- _What you should do_
Swap "Focus" for "Click" in the listing from the line with "This screenshot has" to the line with "pyautogui.click(x=487, y=81)", and reproduce only those lines with all else unchanged. Leave the pictures out of your answer.

- _Material for this task_
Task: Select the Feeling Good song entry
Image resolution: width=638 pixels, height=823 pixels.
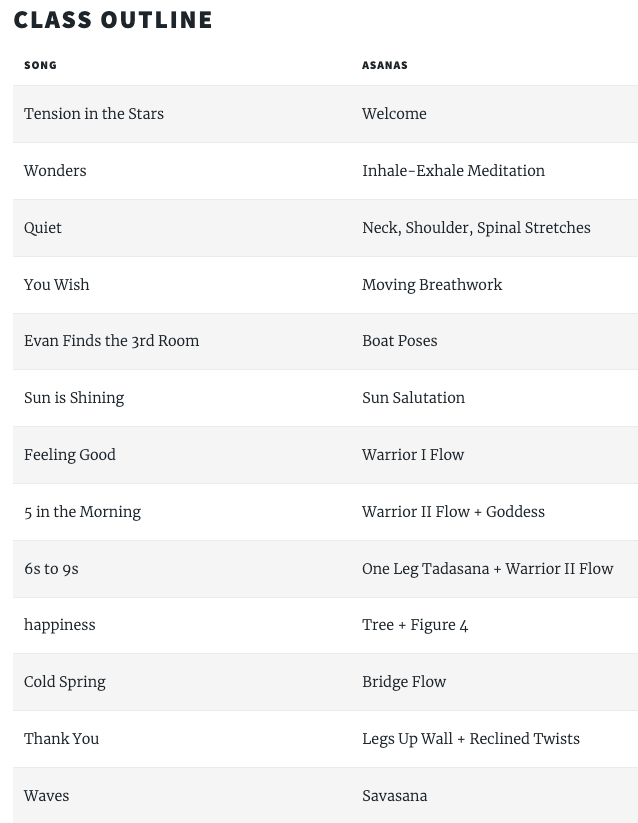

* * *

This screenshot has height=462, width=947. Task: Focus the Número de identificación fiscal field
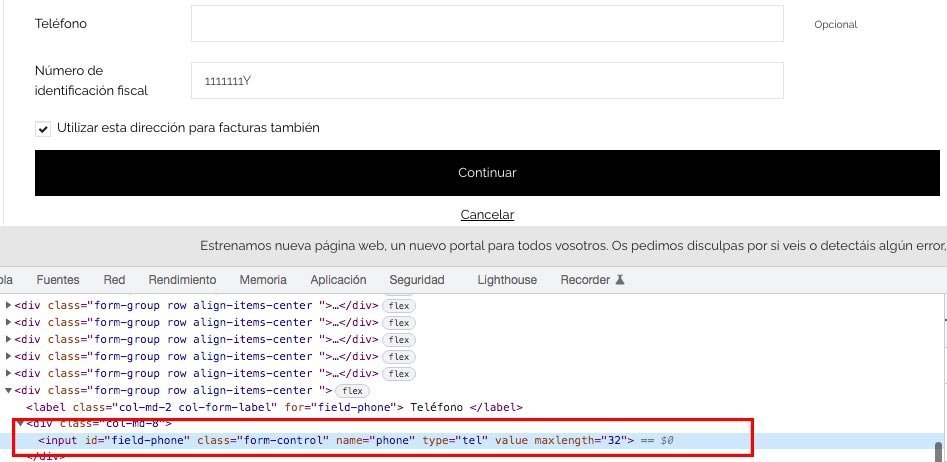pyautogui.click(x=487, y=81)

--

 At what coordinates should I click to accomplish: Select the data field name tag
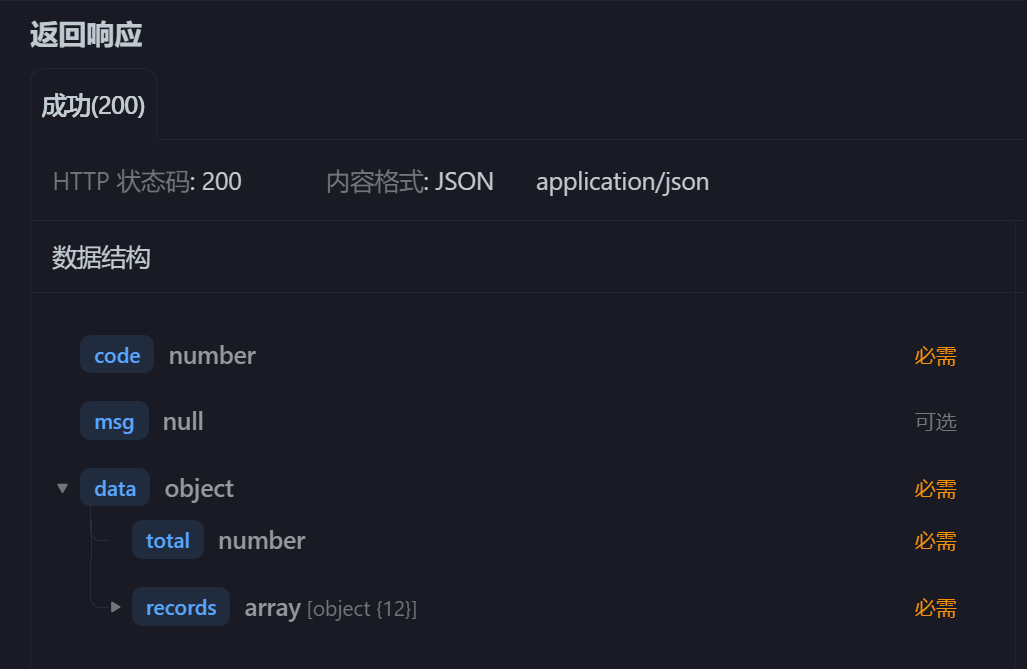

- _The result_
This screenshot has height=462, width=947. Task: Click the Número de identificación fiscal field
pyautogui.click(x=487, y=81)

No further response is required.